本文
══════════════════════════════

この記事では、「対象」と「該当」の違いや使い方を分かりやすく説明していきます。
「対象」と「該当」の違い
「対象」には、2つの意味があります。
1つめは、何かを行うときの目標となるもの、何かをするときのねらいです。
もう一つは、認識や意識などが向けられるものです。
「該当」とは、ある内容の前提となるもの、ある物事が成立するために必要になるものなどにあてはまることです。
「該当」の場合は、ある条件などにピッタリあっているという意味がありますが、「対象」にはそのような意味合いはありません。
「子どもを対象とする」といったとき、子どもが何かの条件にぴったり当てはまっているという意味にはなりません。
この場合、子どもがある行為のまとになっているといった意味合いになります。
ある成分やある薬などの働きを調べるために、試験が行われることがあります。
このとき「対象者」という言葉が使われますが、これは試験が成立するために必要な条件を備えている者、条件にぴったりあう人といった意味ではなく、試験のまとになる人といった意味になります。
「該当者」という言葉もありますが、これはいくつかのチェック項目があって、このチェックにぴったりあう人といった意味になります。
「対象」と「該当」の使い方の違い
何かをするときの目標やまとになるものを指して「対象」を使用します。
哲学では、認識や意識が向けられるものという意味で使用されます。
前提となるもの、成立するために必要なものなどに、ぴったりとあてはまることについて「該当」を使用します。
「対象」と「該当」の英語表記の違い
「対象」は英語で“object”と表現をします。
「該当」は英語で“fall under”や“be applicable”や“correspond”と表現をします。
「対象」の意味
「対象」には、2つの意味があります。
1つめは、何かをするときの目標やまとになるもの、めあてのことです。
ある飲食店で、普段は800円で販売されている料理が3つありました。
その中の1つが、期間限定で500円で提供されることになりました。
この1つの料理は、500円で提供されるまとになっているということができます。
このまとのことが「対象」です。
いつも通り800円で売られている料理は「対象」ではありません。
食品の中には、バーコードを集めて送ると何かをもらえるという懸賞が開催されているものがあります。

══════════════════════════════

データ
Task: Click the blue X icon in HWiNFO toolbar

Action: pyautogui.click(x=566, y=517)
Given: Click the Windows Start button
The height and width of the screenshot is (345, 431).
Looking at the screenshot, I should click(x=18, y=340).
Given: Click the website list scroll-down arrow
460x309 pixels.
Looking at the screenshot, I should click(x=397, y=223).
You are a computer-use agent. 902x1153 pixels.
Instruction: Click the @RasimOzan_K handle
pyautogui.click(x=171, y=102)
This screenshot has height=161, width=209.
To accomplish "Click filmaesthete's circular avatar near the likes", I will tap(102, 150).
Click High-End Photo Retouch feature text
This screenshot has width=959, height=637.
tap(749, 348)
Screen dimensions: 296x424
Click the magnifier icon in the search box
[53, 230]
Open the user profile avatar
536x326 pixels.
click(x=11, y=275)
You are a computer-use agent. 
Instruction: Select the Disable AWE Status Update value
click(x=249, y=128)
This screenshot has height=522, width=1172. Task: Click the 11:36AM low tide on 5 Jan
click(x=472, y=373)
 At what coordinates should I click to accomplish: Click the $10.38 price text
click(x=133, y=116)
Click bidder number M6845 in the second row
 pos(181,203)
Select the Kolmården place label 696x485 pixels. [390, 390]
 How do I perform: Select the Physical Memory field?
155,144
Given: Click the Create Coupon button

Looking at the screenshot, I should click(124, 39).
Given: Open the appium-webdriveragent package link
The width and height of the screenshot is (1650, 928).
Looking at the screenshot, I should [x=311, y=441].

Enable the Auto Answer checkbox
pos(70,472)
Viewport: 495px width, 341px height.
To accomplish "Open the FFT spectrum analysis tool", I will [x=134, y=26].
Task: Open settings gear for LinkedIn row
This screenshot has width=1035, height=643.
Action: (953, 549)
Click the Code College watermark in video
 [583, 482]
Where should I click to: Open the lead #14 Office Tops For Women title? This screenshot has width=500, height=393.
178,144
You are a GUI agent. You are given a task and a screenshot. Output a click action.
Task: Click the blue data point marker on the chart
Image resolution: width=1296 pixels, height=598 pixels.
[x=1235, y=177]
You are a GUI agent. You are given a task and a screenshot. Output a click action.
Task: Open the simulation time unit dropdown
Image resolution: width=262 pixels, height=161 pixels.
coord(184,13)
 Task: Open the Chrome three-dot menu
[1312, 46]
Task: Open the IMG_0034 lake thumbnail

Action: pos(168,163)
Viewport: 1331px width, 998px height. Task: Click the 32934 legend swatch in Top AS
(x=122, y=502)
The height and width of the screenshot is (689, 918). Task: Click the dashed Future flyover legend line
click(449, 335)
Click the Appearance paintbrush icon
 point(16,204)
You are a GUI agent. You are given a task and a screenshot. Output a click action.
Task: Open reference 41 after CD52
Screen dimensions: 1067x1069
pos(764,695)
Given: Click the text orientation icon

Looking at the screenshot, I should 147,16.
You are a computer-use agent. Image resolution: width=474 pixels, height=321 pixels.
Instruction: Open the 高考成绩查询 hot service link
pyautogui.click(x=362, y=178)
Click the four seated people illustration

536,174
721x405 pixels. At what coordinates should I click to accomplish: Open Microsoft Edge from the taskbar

══════════════════════════════

作業の指示
a. 「対象」と「該当」についての文章から、「このとき「対象者」という言葉」を含む語句で始まり「何かをするときの目標やまとになるものを指して「対象」を使用します。」で終わる部分を、一字も変えずに書き写してください。
b. 「対象」と「該当」についての文章を読んで、次の問いに答えてください。
(i) 「対象」は英語で何と表現されますか。
(ii) 飲食店の例で、期間限定で500円で提供されることになった料理はいくつですか。
(iii) 哲学では、「対象」はどういう意味で使用されますか。
c. 「対象」と「該当」についての文章を、最後の文のあとから書き継いでください。
データの各行は、ここでの作業に関係しません。

各作業の答え
a.
このとき「対象者」という言葉が使われますが、これは試験が成立するために必要な条件を備えている者、条件にぴったりあう人といった意味ではなく、試験のまとになる人といった意味になります。
「該当者」という言葉もありますが、これはいくつかのチェック項目があって、このチェックにぴったりあう人といった意味になります。
「対象」と「該当」の使い方の違い
何かをするときの目標やまとになるものを指して「対象」を使用します。

b.
(i) “object”
(ii) 1つ
(iii) 認識や意識が向けられるもの

c.
バーコードはどのようなものでもいいのではなく、数々ある製品の中の、これとこれとこれ、など決まっています。
たとえば、A社という企業は10の商品を販売していて、そのうち4の商品のバーコードが懸賞に使えるものだとします。
この4の商品が「対象」になります。
懸賞の場合は「対象商品」といわれます。
他の6の商品は「対象」ではありません。
「対象」のもう一つの意味は、哲学で認識や意識が向けられるものです。
「対象」の使い方
哲学の意味では日常使われることは少なく、もう一つの意味で使われることの方が多くあります。
日常いたるところに「対象」があります。
たとえば、キャンペーンが適用されている商品、懸賞に使える商品、クレジットカードの優待で使えるラウンジなどです。
目標となるもの、まととなるものという意味で使われています。
「対象」を使った例文
・『対象の商品を購入して、バーコードをはがきに貼って送ってください』
・『対象のストアで受けつけています』
・『80歳以上の方を対象にしています』
・『学生を対象に調査しました』
「対象」の類語
「目標」「めあて」が類語です。
「目標」には、目印とするもの、まとという意味があります。
「めあて」とは、目印、目的のことです。
「対象」の対義語
対義語はありません。
「該当」の意味
「該当」とは、前提や制約となる事柄、物事が成立するために必要な事柄に、ぴったりとあてはまることです。
病院に行くと、初診のときに問診票を渡されます。
そこには、「タバコは吸いますか」「妊娠をしていますか」「薬を飲んでいますか」などのチェック項目があります。
このチェックにあてはまることを「該当」といいます。
歯周病チェックというものがあります。
このチェックでは、「朝起きたときに口の中がねばねばする」「歯茎がむずがゆい」「口臭が気になる」「歯磨きをしたときに出血する」など、いくつかの項目があります。
「朝起きたときに口の中がねばねばする」は、歯周病が成立する一つの条件といえそうです。
こういったチェックにあてはまることを意味します。
前提となる事柄や成立するために必要な事柄があり、それにあてはまることです。
「該当」の使い方
条件や資格などにぴったりあてはまることについて使用します。
条件などが存在しないことについては使用しません。
そもそも、条件などがないと「あてはまる」ということができないからです。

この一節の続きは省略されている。